Text provided =>
————————

The user information obtaining unit 3012 obtains the user information and the historical access data of the regional user.
The regional dividing unit 3013 divides the user information and the historical access data of the regional user according to regions to form regional user data groups.
The feature obtained training unit 3014 performs feature obtained training on each regional user data group respectively according to the structure of the media data classification tree.
The regional feature vector generating unit 3015 obtains a regional feature vector corresponding to each region from the feature obtained training result generated.
By performing feature obtained training via the structure of the media data classification tree, overfitting can be well prevented, thus the influence of noise feature data on the effective data may be avoided effectively.
Moreover, in some implementation, the feature obtained training unit 3014 further classifies the media data in the regional user data group according to the media data classification tree (that is, first of all, assigns the media data to each classification of the media data classification tree corresponding to the feature thereof; this step may prevent overfitting well by preliminarily pre-classifying the media data); mines and obtains a classification feature of the lowest subclassification from the media data of the each lowest subclassification via a cluster algorithm (because the media data classification tree only includes a preliminary classification structure, the specific features therein need to be mined via a cluster algorithm); and obtains a feature obtained training result by combining the media data classification tree with the classification feature of each lowest subclassification thereof.
Wherein, according to the results of classifying and clustering, the weight of the corresponding feature may also be obtained. The process of feature obtained training will be introduced below via an example:
1) It is hypothesized that “Beijing City” contains 1 million people and these people only watch two types of media data, among these 1 million people, 800 thousand people often watch sports-type media data and 500 thousand people often watch finance and economics-type media data (wherein, 300 thousand people watch both); by data analysis, the features of the object “Beijing” may be divided into two major classifications (sports, finance and economics), and it may be obtained that: feature_sports=1+0.8, and feature_finance and economics=1+0.5;
2) It is hypothesized that among the 800 thousand people that often watch “sports” classification, 600 thousand people often watch football and 400 thousand people often watch basketball, then feature_football=1+0.75 and feature_basketball=1+0.5, thus a weight may be obtained according to the classification in the classification tree;
3) It is hypothesized that, as shown in FIG. 6, 400 thousand people watch Beijing Guoan, 200 thousand people watch Beijing Beikong, and 400 thousand people watch Beijing Shougang, then for the first-level classification of sports, there exist three second-level classifications under Beijing Sports according to the existing classification system; it should be noted that, the classification system is designed in advance, and the features (for example, Beijing Guoan and Beijing Beikong, etc.) under the classification system are obtained via data mining; it may be obtained that:
feature_Beijing Guoan=(1+0.75)*(1+0.67)=2.92,
feature_Beijing Beikong=(1+0.75)*(1+0.33)=2.32,
feature_Beijing Shougang=(1+0.5)*(1+1)=3;
4) Thus, the feature vector of object “Beijing City” trained are as follows: in sports channel, feature_Beijing Shougang=3, feature_Beijing Guoan=2.92, and feature_Beijing Beikong=2.32.

————————

Raw records =>

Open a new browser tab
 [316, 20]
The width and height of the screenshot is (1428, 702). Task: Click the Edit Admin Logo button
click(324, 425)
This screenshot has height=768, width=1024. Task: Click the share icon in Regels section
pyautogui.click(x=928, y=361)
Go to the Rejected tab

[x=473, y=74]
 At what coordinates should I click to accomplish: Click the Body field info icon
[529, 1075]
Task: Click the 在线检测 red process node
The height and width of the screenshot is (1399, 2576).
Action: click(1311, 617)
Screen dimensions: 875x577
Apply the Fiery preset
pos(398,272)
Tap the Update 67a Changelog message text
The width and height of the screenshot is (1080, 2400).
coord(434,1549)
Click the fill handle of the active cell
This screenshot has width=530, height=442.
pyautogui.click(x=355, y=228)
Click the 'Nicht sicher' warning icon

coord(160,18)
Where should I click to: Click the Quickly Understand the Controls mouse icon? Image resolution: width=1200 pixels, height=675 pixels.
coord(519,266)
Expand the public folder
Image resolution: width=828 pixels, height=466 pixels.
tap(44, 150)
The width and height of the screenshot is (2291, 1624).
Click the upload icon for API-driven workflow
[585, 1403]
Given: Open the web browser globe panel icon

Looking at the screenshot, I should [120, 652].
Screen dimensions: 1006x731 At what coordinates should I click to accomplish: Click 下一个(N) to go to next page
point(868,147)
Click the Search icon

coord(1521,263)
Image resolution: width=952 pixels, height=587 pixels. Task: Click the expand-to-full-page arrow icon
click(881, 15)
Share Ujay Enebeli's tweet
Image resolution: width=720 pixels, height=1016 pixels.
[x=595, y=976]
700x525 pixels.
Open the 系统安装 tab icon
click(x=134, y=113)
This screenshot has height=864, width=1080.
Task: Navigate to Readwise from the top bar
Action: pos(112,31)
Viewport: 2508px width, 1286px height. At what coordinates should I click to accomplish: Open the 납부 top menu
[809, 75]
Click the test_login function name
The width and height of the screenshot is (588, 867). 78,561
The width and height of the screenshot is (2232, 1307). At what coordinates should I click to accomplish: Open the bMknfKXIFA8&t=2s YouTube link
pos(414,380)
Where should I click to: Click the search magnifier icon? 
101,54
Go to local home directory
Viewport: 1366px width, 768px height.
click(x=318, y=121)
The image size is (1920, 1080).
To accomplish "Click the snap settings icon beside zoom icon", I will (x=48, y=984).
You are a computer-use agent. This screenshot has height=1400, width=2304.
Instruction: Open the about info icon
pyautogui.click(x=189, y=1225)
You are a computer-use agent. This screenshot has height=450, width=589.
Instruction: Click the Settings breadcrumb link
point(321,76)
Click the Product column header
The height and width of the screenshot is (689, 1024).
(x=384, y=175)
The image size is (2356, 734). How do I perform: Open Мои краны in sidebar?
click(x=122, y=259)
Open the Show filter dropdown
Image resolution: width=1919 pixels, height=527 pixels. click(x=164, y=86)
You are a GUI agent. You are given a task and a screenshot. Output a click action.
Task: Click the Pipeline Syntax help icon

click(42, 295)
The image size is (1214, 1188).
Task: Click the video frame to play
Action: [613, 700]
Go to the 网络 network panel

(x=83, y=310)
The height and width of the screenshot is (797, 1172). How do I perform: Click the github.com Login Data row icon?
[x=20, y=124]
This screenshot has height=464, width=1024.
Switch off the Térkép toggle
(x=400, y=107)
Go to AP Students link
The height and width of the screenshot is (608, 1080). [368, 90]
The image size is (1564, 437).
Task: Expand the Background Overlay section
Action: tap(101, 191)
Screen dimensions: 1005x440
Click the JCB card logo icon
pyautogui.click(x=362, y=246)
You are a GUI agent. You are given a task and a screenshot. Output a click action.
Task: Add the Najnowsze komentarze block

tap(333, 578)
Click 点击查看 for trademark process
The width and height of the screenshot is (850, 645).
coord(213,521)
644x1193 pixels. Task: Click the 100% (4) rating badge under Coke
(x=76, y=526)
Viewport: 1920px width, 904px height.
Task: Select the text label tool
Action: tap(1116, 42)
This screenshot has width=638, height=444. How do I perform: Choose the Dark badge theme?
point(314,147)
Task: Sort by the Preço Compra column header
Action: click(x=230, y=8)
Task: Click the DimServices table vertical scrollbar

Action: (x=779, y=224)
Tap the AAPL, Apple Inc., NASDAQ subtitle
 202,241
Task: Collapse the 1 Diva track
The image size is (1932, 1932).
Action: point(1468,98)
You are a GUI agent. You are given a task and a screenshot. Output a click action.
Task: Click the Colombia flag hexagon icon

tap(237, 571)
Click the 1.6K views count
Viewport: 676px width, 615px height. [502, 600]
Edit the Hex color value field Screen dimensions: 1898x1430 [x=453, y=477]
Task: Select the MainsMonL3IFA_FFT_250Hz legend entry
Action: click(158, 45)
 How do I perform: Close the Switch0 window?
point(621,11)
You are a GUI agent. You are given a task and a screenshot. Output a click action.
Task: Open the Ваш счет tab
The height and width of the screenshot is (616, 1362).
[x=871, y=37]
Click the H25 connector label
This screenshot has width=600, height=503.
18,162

————————

Exercises =>
A) Decide whether each statement below agrees with the passage on feature obtained training. Answer yes or no for each, and quote the deciding words from the passage. (i) The regional dividing unit 3013 divides the user information and historical access data of regional users by region. (ii) In the Beijing example, 500 thousand people often watch sports-type media data. (iii) The classification system itself is obtained via data mining.
B) In the listing, swap "icon" for "button" in the lines starting with the line with "Click the 'Nicht sicher' warning icon" and going on through the line with "coord(1521,263)". Return only those lines, with nothing else changed.
The listing has no connection to the passage on feature obtained training.

Outputs =>
A)
(i) Yes: "divides the user information and the historical access data of the regional user according to regions to form regional user data groups"
(ii) No: "800 thousand people often watch sports-type media data and 500 thousand people often watch finance and economics-type media data"
(iii) No: "the classification system is designed in advance, and the features (for example, Beijing Guoan and Beijing Beikong, etc.) under the classification system are obtained via data mining"

B)
Click the 'Nicht sicher' warning button

coord(160,18)
Where should I click to: Click the Quickly Understand the Controls mouse button? Image resolution: width=1200 pixels, height=675 pixels.
coord(519,266)
Expand the public folder
Image resolution: width=828 pixels, height=466 pixels.
tap(44, 150)
The width and height of the screenshot is (2291, 1624).
Click the upload button for API-driven workflow
[585, 1403]
Given: Open the web browser globe panel button

Looking at the screenshot, I should [120, 652].
Screen dimensions: 1006x731 At what coordinates should I click to accomplish: Click 下一个(N) to go to next page
point(868,147)
Click the Search button

coord(1521,263)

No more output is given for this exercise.